[YOUR TASK] Please copy each line of the records below that holds the word "computer".

[ENTRIES PROVIDED]
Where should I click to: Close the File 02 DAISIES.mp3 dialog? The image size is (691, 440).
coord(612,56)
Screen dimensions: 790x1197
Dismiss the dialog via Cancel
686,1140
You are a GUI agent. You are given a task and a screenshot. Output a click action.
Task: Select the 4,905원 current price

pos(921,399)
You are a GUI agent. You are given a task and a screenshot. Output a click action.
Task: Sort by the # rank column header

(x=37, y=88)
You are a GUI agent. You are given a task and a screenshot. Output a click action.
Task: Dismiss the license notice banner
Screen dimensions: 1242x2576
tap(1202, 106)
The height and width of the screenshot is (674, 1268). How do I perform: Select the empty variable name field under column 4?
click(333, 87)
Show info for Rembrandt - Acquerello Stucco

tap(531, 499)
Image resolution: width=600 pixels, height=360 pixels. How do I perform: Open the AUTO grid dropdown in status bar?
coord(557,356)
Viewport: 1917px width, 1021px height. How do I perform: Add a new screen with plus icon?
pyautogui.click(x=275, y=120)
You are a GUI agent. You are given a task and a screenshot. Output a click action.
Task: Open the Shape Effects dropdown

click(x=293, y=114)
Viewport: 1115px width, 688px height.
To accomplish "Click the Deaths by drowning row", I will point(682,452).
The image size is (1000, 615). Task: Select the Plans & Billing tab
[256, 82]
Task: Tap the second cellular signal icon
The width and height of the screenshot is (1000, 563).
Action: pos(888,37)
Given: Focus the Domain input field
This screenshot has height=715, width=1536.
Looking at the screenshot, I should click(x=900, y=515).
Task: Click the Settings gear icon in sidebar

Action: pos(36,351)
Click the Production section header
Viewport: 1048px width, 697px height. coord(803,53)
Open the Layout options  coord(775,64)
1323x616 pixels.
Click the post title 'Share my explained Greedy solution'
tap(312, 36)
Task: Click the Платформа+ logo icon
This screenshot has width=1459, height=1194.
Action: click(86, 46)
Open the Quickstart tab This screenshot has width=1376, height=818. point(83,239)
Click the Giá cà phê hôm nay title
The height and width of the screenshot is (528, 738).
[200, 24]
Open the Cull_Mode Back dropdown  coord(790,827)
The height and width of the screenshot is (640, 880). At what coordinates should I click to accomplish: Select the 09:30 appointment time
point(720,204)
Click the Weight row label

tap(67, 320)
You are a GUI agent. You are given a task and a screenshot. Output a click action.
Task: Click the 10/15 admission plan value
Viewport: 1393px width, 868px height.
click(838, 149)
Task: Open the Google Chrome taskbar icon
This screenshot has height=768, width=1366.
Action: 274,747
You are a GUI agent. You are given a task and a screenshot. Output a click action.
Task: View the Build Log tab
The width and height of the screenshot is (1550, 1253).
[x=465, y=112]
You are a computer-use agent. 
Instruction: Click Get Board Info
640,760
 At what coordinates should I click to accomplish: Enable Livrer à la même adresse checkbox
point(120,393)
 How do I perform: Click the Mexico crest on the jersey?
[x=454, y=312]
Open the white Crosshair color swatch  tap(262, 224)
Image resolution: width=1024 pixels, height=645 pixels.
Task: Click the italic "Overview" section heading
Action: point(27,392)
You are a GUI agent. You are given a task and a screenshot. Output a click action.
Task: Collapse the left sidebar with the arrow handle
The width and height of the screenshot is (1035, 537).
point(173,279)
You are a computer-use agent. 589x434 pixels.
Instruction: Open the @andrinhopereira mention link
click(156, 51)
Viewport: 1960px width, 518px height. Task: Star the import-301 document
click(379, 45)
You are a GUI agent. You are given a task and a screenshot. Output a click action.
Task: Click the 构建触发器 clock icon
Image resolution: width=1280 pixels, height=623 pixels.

[RESULT OF THE TASK]
You are a computer-use agent. 
You are a computer-use agent. 589x434 pixels.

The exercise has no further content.